When Umbrellas Attack…
Anyone who braved the mean streets of Dublin today (or any Irish town for that matter) will have seen, or been victim of, a brutal guerrilla like stealth attack. By an umbrella. I myself didn’t even make it to my front gate before my usually trusty companion tried to decapitate me. And now it’s rendered lifeless, vertebrae broken.
Once I made it into town I witnessed all kind of umbrella led carnage. People old and young being dragged kicking and screaming by a gust fed attacker.
I hope you all survive. But hey, let’s be careful out there.
Come on progeny…
Summer always seemed too short when school beckoned and a new term dawned. I remember every time I had to put back on my moth-eaten uniform at the start of a new term one thing was for certain…. the sun would be splitting the stones.
This summer as the biblical rains fell and floods swelled I consoled myself, and anyone who’d listen, with the fact that once the kids are back at school the sun will finally come out. It’s karma. Universal cosmic forces make it so. “We’ll have an Indian summer” I said, with certainty in my voice. The schools have now re-opened and, I ask, where the fuck is the sun? Overcast, greyness abounds and I’m rightly pissed off. Did we endure all that rain for nothing?

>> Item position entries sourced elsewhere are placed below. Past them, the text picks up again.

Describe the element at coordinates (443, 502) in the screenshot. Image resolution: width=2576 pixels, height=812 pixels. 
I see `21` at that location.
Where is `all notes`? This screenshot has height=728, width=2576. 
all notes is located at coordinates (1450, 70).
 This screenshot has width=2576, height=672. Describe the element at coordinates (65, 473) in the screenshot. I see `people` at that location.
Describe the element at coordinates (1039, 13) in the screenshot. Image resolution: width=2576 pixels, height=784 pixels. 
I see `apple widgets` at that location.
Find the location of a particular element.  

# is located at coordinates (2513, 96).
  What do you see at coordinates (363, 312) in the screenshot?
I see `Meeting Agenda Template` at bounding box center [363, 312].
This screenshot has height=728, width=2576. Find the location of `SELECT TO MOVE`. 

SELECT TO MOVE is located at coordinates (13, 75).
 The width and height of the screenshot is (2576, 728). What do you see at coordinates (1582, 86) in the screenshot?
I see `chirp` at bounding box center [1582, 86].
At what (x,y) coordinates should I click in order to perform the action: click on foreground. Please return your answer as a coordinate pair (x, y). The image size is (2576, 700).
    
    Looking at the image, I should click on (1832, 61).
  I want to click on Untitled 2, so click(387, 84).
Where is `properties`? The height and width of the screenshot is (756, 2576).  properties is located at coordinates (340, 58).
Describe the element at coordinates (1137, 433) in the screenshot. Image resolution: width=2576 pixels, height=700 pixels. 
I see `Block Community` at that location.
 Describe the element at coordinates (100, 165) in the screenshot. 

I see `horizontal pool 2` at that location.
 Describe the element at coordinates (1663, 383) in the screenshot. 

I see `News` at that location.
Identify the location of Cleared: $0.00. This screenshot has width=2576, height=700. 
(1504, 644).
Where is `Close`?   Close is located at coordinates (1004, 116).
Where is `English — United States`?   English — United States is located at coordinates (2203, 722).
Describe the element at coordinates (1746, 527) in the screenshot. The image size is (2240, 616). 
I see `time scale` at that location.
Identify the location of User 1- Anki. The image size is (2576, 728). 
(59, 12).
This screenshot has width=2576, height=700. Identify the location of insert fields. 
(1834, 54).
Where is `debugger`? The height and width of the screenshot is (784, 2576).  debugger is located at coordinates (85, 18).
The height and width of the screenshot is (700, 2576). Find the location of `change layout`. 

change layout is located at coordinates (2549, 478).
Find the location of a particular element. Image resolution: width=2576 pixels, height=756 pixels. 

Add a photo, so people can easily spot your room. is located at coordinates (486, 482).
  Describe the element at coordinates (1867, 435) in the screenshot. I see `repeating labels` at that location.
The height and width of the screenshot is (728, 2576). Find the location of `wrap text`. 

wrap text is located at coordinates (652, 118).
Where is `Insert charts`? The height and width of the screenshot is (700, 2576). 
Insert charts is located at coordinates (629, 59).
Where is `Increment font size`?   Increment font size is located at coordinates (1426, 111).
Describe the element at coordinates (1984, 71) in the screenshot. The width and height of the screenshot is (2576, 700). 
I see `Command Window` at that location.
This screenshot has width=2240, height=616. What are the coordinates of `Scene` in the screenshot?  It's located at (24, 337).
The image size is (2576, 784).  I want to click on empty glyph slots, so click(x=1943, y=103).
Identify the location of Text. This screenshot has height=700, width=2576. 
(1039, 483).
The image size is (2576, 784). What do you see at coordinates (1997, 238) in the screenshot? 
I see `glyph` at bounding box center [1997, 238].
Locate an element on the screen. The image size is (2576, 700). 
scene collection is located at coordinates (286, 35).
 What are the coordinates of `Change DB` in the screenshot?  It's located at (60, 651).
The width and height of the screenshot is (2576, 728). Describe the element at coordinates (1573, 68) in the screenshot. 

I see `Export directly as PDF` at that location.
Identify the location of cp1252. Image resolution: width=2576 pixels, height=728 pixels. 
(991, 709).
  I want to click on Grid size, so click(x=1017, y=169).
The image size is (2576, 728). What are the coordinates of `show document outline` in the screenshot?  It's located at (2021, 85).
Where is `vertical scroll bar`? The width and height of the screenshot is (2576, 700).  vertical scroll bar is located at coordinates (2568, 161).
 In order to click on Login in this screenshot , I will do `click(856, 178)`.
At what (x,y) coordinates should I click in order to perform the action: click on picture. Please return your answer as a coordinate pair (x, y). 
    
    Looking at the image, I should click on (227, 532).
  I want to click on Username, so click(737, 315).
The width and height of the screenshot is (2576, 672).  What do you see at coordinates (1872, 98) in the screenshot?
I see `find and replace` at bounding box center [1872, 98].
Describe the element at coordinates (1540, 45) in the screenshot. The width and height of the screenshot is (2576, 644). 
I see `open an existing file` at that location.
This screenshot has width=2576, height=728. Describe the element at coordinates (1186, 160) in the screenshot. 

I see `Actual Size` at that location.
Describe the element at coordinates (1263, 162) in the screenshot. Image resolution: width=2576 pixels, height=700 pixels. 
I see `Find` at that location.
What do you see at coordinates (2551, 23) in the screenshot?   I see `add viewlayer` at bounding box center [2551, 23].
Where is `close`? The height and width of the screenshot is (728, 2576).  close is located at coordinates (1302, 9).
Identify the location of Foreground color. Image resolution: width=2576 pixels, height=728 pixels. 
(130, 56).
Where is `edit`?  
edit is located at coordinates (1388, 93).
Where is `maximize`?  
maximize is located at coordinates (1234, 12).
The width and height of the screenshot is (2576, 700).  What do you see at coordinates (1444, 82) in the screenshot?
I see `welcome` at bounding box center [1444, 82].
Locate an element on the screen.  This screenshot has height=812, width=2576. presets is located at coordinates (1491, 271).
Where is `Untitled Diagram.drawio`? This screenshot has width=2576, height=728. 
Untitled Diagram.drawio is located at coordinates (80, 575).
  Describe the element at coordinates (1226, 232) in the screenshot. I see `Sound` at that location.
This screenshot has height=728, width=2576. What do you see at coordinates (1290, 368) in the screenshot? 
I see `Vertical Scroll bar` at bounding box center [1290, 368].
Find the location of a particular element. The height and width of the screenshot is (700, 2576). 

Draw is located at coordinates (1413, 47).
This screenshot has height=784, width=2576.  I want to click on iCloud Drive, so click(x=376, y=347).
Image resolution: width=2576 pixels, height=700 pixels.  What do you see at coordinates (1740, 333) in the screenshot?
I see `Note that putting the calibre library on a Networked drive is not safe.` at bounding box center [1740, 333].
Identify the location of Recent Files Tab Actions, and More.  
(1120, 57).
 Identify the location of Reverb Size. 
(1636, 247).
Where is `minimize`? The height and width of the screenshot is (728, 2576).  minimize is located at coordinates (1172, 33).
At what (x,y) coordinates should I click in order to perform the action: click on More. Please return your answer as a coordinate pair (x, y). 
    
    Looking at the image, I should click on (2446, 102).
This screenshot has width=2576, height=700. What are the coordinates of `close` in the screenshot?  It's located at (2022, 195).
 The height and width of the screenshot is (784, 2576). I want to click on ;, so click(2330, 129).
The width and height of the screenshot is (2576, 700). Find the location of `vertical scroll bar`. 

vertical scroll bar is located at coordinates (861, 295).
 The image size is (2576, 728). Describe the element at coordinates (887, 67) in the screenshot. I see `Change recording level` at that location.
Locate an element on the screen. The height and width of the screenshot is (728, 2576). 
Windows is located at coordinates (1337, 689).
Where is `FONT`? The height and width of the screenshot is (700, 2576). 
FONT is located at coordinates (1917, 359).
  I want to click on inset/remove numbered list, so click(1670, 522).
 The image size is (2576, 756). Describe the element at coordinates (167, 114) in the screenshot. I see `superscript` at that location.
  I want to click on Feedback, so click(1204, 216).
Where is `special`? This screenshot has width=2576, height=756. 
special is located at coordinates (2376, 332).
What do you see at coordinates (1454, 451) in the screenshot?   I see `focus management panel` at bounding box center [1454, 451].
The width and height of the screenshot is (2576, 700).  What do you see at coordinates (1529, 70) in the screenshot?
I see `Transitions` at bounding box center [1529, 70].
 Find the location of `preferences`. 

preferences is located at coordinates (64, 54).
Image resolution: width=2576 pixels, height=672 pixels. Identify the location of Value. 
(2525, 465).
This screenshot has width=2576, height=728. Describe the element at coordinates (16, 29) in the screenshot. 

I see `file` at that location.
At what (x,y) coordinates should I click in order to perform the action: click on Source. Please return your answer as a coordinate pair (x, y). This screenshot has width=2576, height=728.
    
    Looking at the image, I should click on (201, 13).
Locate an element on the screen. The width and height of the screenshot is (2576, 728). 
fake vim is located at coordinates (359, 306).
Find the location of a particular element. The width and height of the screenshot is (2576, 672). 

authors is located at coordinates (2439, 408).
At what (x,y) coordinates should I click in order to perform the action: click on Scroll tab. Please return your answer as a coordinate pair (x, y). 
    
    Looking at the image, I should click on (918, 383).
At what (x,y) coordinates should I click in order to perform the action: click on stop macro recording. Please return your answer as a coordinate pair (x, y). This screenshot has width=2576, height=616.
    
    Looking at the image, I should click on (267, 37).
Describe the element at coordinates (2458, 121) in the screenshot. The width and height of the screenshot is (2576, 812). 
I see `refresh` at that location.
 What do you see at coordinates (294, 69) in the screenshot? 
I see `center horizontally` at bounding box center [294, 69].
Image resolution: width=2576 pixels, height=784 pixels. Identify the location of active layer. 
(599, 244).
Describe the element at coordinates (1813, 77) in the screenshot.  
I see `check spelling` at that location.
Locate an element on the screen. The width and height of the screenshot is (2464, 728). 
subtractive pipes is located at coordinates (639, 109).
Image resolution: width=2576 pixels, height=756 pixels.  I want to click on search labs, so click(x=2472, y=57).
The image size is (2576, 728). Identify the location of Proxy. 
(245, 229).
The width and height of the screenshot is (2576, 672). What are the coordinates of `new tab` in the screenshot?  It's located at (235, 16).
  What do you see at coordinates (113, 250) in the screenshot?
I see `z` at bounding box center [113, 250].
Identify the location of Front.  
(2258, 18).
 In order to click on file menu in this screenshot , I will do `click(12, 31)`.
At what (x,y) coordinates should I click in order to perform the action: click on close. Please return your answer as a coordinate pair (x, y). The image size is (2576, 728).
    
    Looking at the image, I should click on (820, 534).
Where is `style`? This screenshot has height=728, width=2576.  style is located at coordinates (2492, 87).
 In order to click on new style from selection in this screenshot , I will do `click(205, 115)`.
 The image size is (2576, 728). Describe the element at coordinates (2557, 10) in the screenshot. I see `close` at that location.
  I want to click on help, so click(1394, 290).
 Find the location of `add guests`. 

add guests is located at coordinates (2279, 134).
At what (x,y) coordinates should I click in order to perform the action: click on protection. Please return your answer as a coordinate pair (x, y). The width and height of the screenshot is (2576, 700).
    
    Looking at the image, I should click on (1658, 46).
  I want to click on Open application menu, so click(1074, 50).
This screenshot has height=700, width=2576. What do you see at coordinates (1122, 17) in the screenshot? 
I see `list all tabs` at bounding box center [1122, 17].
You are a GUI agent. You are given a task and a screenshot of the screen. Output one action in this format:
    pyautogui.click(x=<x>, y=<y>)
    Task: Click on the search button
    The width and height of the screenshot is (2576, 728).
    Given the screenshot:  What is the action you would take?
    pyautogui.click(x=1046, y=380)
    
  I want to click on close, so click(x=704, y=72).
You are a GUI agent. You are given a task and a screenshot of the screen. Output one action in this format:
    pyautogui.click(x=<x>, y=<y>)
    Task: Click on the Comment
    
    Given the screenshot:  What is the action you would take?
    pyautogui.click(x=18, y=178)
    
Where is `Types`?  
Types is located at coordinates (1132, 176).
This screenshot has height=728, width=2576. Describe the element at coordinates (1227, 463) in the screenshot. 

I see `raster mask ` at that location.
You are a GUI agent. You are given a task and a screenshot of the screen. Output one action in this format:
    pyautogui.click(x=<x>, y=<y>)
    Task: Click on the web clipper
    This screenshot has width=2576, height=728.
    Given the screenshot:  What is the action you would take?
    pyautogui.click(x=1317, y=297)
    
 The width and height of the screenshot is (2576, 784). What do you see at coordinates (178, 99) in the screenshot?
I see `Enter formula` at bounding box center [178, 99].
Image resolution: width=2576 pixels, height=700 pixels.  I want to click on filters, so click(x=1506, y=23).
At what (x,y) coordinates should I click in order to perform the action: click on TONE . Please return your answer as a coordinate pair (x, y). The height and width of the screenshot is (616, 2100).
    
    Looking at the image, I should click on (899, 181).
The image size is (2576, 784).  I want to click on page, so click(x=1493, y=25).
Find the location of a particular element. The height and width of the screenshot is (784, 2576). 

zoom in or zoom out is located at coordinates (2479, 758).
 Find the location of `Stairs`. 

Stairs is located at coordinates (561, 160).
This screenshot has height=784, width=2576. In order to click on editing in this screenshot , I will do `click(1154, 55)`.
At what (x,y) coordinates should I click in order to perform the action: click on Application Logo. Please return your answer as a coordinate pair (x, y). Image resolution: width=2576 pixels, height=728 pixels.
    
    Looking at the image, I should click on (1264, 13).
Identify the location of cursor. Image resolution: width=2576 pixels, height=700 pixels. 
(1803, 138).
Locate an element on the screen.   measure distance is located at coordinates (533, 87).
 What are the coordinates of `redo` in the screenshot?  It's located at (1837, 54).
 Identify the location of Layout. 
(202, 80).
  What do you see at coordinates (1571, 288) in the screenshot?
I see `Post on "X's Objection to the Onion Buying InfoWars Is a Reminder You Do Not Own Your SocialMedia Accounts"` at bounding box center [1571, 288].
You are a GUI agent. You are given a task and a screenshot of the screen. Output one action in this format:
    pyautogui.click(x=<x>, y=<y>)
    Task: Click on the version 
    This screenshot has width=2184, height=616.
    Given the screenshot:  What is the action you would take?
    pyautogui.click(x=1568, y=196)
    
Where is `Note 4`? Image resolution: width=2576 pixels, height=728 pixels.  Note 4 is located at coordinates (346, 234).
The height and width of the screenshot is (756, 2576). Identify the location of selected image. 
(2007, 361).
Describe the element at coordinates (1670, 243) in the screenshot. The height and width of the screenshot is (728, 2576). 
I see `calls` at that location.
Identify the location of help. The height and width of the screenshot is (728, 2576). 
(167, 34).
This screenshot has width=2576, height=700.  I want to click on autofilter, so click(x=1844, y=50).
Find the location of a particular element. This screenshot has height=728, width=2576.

Admittedly the ark has been put on hold, for now, but I foresaw glorious sunshine, bermuda shorts and thirst quenching Coronas. But no it hasn’t transpired.
Time, I reckon, for something uplifting. Something like Lambchop’s “Up With People”…
Thanks Kurt, I feel better already. Fuck it, time for some Corona I reckon. Now where did I leave those bermuda shorts?
Poem for a rainy day.
Rain
I opened my eyes
And looked up at the rain,
And it dripped in my head
And flowed into my brain,
And all that I hear as I lie in my bed
Is the slishity-slosh of the rain in my head.
I step very softly,
I walk very slow,
I can’t do a handstand–
I might overflow,
So pardon the wild crazy thing I just said–
I’m just not the same since there’s rain in my head.